How to actually get work done with Claude
A working guide for people who want to use AI for real work, not party tricks. Setup, the rules that matter, the patterns that work, and playbooks for web design, finance, business, and real estate. Built by someone using these tools every day.
What's in here
Why Claude vs other AIs
All current frontier models are good. The differences show up when you push hard on a specific kind of work. Here's how the major models actually behave in practice — with Claude as the reference point because it's what most of this guide is tuned for.
| Model | Where it shines | Where it stumbles |
|---|---|---|
| Claude | Long, careful reasoning. Writing in your voice. Refactoring code. Pushing back when you're wrong. Honest about uncertainty. | Slower. Less aggressive about citing recent web content. Will sometimes ask clarifying questions when you wanted action. |
| GPT-4 / GPT-5 | Broad capability across categories. Strong default when you don't know which model fits. | Sometimes confident when wrong. Style can feel generic without prompt steering. |
| Gemini | Multimodal (images, video, long PDFs). Math and structured data. Speed. | Less polished prose. Inconsistent on long-form reasoning. |
| Grok | Distinct voice. Less filtered for edgier creative work. | Less reliable for analytical/professional output. |
| Perplexity | Web-grounded answers with real citations. Best for "what's the current state of X." | Not for creative or open-ended generative work. |
Setup essentials
Five minutes that will save you hours later. Skip these and you'll keep wondering why prompts that work for other people don't work for you.
- Pick the right plan for your work. Free tiers are fine for trying things out. Paid (Claude Pro, ChatGPT Plus, Gemini Advanced) gets you bigger context windows, faster models, and far fewer "you've hit the limit" messages mid-thought. If you're using AI more than a few times a day for real work, paid pays for itself in a week.
- Find the model picker. Most chat tools let you choose between a fast/cheap model and a smarter/slower one. Default to the smartest one for anything that matters — the speed difference is often less than you think and the quality difference is huge. Switch to the fast model only for quick lookups.
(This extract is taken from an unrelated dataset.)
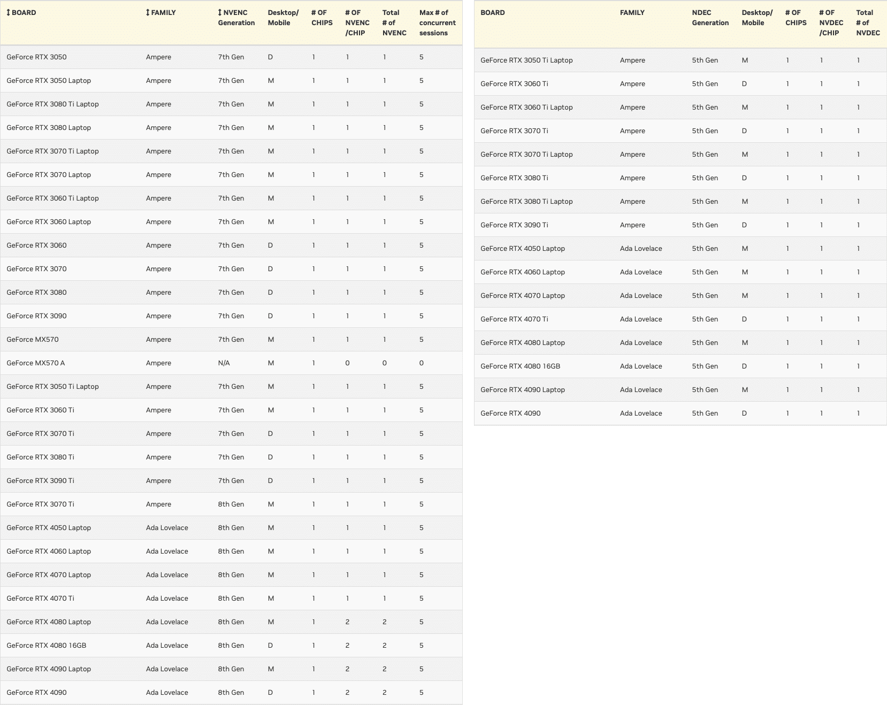
Task: Click Max # of concurrent sessions header
Action: (x=437, y=22)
- Turn on conversation memory or Projects (where available). This lets the model remember context across sessions. For Claude, Projects let you upload reference docs (your style guide, your code, your business plan) and have every prompt in that project use them as context.
- Set custom instructions / system prompt. Tell the model who you are and what you typically want, once. Example: "I'm a real estate agent in Hot Springs, AR. When I ask for help with marketing copy, default to a warm but professional tone, target buyers 40-65, and never use the words 'luxury' or 'stunning' — they're overused in our market." This applies to every chat going forward.
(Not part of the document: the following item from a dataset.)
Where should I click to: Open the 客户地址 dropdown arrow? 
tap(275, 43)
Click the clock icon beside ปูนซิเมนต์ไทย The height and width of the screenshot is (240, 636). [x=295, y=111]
- Bookmark the keyboard shortcuts. Shift+Enter for new line, Enter to send, Ctrl/Cmd+K to open new chats in most tools. Mouse-driven AI use is the slowest way to use AI.
The eight rules of better prompts
These compound. Use one and your answers improve. Use all eight and you'll get output that feels like it came from a thoughtful colleague.
- Be specific about what you want. "Tell me about Austin" gets you a tourism brochure. "Give me a 200-word overview of Austin's tech scene focused on AI and semiconductors, written for a venture investor evaluating relocation" gets you something useful. Specificity isn't optional — it's the entire game.
- Tell the AI who you are and who the answer is for. "I'm a beginner; explain it for someone who has never seen Python" produces a completely different answer than "I'm a senior engineer; assume Python expertise." This single sentence often does more than the rest of the prompt combined.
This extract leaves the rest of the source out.